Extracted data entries
──────────

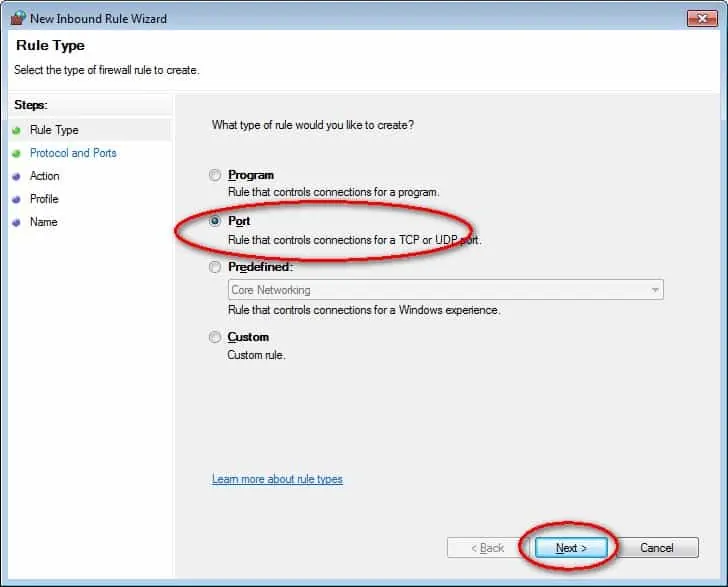Screen dimensions: 728x587
Task: Cancel the inbound rule wizard
Action: (656, 548)
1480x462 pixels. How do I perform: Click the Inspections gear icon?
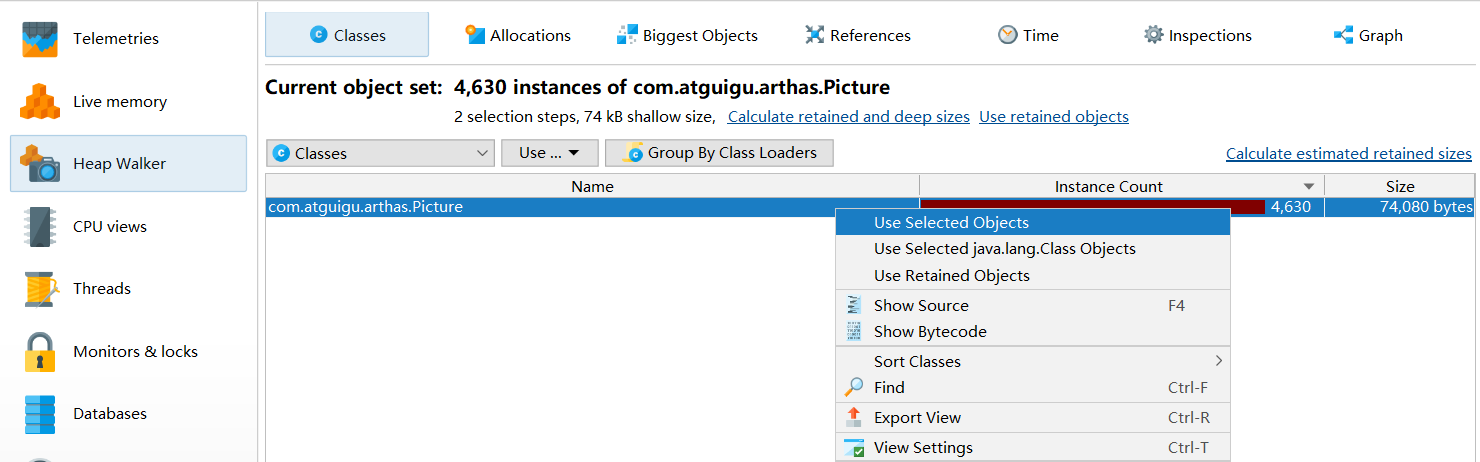(x=1154, y=36)
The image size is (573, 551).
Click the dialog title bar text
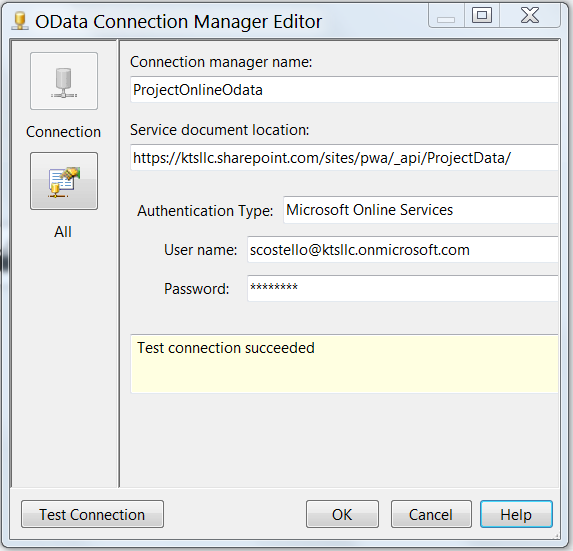click(x=178, y=22)

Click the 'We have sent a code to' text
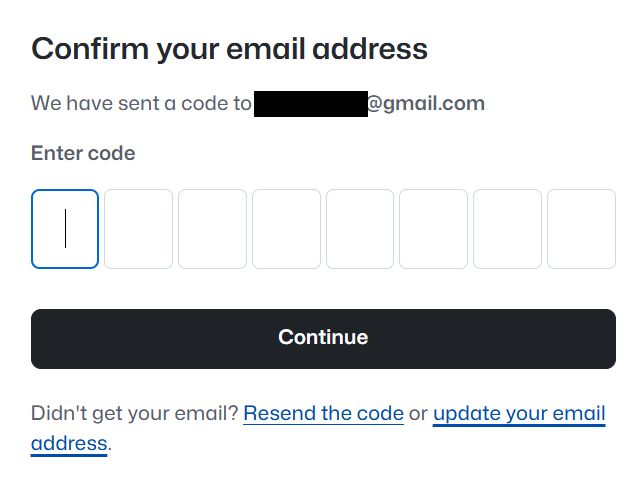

──────────

* What to do
Every line from the one holding "The image size is (573, 551)." through the last line of the entries above, and nothing else, is to be restated word for word. Pictures stay out.

* Response area
The image size is (573, 551).
Click the dialog title bar text
click(x=178, y=22)

Click the 'We have sent a code to' text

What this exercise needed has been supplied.